Your job with the data below is to output exactly the lines from the one holding "Strona główna (816, 95)" down to the one holding "Pagina principală [menuitem] (458, 2481)", both included, and no others.

Material provided below:

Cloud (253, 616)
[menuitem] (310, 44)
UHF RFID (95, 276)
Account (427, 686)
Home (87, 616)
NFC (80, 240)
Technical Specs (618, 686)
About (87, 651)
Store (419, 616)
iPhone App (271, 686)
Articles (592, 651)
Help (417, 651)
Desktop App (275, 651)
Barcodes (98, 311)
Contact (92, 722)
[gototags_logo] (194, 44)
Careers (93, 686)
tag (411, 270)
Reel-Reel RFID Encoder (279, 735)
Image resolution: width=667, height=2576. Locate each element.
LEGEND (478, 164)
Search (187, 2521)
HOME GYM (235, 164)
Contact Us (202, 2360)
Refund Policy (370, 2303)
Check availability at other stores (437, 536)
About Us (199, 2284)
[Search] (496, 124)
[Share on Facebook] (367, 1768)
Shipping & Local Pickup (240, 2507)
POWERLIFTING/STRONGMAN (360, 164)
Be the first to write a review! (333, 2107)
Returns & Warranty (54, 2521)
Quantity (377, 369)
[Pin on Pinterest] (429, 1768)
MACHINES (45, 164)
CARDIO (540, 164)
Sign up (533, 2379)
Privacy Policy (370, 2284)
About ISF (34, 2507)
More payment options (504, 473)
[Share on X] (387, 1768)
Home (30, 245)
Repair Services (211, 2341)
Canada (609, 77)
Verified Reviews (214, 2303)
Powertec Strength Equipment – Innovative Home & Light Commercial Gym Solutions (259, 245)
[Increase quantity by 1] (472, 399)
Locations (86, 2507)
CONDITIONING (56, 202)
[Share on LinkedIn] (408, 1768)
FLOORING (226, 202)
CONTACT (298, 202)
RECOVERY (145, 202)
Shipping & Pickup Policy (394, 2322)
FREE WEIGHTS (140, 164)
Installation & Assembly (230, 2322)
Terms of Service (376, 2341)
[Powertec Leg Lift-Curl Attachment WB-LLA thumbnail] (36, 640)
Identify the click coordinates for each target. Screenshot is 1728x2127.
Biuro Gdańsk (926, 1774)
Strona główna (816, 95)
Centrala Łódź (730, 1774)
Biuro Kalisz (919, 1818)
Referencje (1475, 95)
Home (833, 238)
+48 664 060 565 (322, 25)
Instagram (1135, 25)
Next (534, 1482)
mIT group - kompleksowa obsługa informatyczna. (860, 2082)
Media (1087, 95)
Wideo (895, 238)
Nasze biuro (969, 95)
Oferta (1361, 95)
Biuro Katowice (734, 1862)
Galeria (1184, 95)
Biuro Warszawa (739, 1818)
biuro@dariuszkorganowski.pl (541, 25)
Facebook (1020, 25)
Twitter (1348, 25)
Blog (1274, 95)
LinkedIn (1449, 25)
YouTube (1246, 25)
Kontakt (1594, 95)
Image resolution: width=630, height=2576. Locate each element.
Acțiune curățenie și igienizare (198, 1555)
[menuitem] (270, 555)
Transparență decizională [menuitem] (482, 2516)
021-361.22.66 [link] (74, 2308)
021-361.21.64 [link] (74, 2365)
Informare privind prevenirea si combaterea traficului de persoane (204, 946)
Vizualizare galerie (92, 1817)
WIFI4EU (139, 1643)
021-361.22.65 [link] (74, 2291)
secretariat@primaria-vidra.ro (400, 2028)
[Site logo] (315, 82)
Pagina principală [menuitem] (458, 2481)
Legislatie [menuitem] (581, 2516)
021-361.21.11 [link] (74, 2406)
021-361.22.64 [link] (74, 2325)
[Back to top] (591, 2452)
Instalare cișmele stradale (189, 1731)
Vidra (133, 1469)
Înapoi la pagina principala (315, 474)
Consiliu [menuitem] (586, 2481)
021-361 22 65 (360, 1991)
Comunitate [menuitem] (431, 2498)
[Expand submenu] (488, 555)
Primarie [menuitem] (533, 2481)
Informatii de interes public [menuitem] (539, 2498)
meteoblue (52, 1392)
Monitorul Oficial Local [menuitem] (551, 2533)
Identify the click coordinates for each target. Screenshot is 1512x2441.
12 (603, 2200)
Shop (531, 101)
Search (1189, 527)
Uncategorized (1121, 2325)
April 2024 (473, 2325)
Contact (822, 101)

End of Material provided.

Output for this task:
Strona główna (816, 95)
Centrala Łódź (730, 1774)
Biuro Kalisz (919, 1818)
Referencje (1475, 95)
Home (833, 238)
+48 664 060 565 (322, 25)
Instagram (1135, 25)
Next (534, 1482)
mIT group - kompleksowa obsługa informatyczna. (860, 2082)
Media (1087, 95)
Wideo (895, 238)
Nasze biuro (969, 95)
Oferta (1361, 95)
Biuro Katowice (734, 1862)
Galeria (1184, 95)
Biuro Warszawa (739, 1818)
biuro@dariuszkorganowski.pl (541, 25)
Facebook (1020, 25)
Twitter (1348, 25)
Blog (1274, 95)
LinkedIn (1449, 25)
YouTube (1246, 25)
Kontakt (1594, 95)
Image resolution: width=630, height=2576. Locate each element.
Acțiune curățenie și igienizare (198, 1555)
[menuitem] (270, 555)
Transparență decizională [menuitem] (482, 2516)
021-361.22.66 [link] (74, 2308)
021-361.21.64 [link] (74, 2365)
Informare privind prevenirea si combaterea traficului de persoane (204, 946)
Vizualizare galerie (92, 1817)
WIFI4EU (139, 1643)
021-361.22.65 [link] (74, 2291)
secretariat@primaria-vidra.ro (400, 2028)
[Site logo] (315, 82)
Pagina principală [menuitem] (458, 2481)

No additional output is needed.